>> Start Dataset content

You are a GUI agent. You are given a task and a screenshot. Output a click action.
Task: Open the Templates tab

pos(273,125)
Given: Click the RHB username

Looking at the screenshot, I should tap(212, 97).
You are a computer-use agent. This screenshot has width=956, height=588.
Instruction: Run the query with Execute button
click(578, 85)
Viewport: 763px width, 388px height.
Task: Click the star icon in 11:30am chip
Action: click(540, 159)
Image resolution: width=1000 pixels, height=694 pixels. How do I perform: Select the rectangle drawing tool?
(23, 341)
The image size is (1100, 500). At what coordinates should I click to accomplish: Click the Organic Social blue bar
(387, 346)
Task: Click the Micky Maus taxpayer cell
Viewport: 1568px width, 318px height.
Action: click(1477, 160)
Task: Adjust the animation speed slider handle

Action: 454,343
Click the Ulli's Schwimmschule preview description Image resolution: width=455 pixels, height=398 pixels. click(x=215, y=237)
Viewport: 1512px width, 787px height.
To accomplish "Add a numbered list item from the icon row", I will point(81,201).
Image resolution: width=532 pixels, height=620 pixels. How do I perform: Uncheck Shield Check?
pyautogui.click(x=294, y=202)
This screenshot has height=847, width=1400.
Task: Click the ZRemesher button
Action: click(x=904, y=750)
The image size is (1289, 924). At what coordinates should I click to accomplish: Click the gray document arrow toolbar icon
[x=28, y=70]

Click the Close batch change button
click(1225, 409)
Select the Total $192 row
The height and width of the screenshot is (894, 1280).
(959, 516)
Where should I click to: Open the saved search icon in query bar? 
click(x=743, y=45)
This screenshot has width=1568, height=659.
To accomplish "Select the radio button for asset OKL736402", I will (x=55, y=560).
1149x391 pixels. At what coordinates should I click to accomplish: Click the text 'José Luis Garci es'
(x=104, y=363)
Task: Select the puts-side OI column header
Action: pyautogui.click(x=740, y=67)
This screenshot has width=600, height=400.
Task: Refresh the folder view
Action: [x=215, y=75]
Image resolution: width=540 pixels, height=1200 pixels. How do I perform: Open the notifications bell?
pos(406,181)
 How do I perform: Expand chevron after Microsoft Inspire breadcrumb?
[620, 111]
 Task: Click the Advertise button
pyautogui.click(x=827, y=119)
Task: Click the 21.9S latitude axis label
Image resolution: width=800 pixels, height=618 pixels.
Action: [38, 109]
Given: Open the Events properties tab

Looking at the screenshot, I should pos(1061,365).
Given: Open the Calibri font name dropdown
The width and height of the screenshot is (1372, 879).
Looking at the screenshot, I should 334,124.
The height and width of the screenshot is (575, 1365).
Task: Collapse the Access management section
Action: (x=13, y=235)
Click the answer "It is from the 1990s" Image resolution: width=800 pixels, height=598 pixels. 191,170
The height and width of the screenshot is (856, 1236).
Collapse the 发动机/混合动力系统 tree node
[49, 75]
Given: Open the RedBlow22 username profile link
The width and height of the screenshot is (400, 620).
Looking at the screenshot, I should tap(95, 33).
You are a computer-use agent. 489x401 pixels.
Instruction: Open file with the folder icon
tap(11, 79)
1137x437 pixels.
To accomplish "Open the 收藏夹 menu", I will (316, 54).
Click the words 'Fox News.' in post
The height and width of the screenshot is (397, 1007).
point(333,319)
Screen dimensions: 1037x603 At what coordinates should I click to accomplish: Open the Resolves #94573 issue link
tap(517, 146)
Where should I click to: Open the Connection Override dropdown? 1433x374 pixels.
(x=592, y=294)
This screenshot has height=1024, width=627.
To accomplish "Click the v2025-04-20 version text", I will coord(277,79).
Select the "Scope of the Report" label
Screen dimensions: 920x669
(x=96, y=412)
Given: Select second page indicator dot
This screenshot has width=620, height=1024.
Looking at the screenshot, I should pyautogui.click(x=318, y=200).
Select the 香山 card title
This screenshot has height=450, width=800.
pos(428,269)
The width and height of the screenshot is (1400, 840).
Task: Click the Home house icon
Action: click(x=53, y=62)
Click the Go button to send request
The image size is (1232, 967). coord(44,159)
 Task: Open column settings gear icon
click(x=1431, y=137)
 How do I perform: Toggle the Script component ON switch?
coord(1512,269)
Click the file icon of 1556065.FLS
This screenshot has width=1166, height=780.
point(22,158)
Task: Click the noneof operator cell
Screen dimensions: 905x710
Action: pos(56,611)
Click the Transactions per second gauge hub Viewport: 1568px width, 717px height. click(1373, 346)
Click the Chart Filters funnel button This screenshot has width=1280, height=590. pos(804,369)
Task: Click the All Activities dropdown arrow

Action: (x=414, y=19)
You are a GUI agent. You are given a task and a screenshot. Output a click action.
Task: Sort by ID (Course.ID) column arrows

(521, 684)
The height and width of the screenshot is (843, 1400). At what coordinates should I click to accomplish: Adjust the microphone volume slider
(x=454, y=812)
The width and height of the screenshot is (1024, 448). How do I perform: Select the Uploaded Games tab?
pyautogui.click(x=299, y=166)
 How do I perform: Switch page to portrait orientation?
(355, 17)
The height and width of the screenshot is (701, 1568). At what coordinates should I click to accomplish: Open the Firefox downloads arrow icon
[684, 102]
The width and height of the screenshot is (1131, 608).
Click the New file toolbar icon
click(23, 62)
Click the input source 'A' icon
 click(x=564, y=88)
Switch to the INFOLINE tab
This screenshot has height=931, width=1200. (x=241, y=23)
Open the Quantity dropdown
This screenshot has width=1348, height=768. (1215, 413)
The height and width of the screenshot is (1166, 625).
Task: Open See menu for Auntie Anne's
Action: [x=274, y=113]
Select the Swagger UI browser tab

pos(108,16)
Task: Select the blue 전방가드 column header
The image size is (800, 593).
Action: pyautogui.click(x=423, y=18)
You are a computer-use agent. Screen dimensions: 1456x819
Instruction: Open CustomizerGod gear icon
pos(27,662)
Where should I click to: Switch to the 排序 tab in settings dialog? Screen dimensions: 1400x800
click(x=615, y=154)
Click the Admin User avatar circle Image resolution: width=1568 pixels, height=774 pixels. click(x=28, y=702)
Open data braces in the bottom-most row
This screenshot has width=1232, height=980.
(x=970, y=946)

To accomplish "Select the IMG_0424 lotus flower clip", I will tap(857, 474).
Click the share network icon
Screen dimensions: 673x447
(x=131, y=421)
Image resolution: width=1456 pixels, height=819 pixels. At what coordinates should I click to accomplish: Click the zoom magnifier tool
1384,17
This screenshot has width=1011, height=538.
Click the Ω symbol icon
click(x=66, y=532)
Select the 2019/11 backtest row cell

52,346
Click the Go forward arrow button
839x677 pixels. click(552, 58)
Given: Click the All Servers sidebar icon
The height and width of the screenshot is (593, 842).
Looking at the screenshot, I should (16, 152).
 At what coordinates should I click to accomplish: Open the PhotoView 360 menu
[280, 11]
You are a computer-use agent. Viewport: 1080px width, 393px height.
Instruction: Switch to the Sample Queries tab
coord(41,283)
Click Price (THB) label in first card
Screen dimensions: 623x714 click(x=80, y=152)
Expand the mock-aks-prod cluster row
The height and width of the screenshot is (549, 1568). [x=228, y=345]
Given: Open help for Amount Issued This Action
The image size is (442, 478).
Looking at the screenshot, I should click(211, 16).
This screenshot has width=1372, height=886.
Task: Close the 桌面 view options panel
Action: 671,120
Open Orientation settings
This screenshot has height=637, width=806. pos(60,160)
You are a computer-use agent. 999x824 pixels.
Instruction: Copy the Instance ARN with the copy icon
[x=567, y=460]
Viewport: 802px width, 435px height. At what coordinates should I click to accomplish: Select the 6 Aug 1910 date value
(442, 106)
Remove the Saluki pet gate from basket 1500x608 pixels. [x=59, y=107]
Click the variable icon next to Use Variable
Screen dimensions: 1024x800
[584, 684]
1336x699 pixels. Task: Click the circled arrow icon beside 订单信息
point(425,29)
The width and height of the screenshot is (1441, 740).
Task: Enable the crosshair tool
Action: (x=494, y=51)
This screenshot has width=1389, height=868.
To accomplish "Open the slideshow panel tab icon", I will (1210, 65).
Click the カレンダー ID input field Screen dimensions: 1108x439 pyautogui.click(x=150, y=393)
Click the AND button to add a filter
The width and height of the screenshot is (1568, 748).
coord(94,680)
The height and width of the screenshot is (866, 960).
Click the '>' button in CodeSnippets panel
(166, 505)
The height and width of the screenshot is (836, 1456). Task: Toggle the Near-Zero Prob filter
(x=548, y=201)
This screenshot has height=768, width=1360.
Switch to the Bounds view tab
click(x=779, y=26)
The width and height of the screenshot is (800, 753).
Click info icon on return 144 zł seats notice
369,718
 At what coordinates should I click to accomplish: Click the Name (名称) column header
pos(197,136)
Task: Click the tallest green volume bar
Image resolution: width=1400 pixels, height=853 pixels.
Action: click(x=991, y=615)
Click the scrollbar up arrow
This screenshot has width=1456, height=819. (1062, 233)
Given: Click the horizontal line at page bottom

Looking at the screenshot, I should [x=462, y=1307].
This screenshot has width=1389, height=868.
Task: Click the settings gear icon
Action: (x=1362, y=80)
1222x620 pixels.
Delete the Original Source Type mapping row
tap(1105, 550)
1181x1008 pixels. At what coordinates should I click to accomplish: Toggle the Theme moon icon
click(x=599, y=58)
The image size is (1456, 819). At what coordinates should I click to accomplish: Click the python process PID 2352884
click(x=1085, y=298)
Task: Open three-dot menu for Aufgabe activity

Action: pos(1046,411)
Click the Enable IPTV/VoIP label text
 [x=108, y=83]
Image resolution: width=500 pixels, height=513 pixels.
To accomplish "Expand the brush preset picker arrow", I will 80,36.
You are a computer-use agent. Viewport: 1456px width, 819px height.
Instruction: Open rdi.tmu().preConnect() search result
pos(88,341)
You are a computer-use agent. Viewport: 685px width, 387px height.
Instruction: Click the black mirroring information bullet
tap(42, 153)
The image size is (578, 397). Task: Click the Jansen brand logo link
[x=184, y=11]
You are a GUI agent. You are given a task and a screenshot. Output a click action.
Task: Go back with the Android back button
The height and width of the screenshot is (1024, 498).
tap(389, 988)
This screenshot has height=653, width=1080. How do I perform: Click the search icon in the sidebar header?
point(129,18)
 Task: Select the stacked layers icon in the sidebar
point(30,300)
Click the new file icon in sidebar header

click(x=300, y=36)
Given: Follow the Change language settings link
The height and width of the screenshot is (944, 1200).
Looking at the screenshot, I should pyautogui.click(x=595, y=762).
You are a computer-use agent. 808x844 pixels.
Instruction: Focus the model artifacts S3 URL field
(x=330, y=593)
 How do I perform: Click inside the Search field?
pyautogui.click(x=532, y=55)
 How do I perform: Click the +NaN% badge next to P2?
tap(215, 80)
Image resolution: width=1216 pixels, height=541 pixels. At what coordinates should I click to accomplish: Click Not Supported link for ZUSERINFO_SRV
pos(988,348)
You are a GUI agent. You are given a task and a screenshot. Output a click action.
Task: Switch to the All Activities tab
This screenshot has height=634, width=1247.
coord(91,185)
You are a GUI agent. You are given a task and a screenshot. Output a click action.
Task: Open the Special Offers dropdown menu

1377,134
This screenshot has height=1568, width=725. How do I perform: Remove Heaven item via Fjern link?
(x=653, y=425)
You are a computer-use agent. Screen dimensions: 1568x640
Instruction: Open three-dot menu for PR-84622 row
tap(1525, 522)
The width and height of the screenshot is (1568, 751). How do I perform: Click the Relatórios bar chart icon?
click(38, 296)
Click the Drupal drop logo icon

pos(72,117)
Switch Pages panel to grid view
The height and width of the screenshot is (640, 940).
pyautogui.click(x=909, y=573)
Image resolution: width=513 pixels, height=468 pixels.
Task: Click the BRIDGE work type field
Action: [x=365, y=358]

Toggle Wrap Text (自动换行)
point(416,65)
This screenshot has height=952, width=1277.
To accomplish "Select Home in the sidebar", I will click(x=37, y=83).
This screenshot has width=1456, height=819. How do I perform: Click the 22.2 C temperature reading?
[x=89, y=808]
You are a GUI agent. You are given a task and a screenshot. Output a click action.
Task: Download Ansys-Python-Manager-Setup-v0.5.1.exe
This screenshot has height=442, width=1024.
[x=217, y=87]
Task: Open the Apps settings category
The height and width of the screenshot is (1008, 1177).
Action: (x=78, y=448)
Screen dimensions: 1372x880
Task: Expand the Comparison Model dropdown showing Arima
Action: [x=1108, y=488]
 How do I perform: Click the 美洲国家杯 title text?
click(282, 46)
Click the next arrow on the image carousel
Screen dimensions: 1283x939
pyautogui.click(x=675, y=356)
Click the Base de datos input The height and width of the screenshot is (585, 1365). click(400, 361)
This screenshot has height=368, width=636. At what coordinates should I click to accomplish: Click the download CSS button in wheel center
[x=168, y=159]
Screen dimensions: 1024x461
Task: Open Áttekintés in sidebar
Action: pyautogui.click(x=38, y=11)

>> End Dataset content

## Task objective
Print the lines exactly as they appear, from the line with "Switch to the INFOLINE tab" up to and including the line with "pos(108,16)".

## Answer below
Switch to the INFOLINE tab
This screenshot has height=931, width=1200. (x=241, y=23)
Open the Quantity dropdown
This screenshot has width=1348, height=768. (1215, 413)
The height and width of the screenshot is (1166, 625).
Task: Open See menu for Auntie Anne's
Action: [x=274, y=113]
Select the Swagger UI browser tab

pos(108,16)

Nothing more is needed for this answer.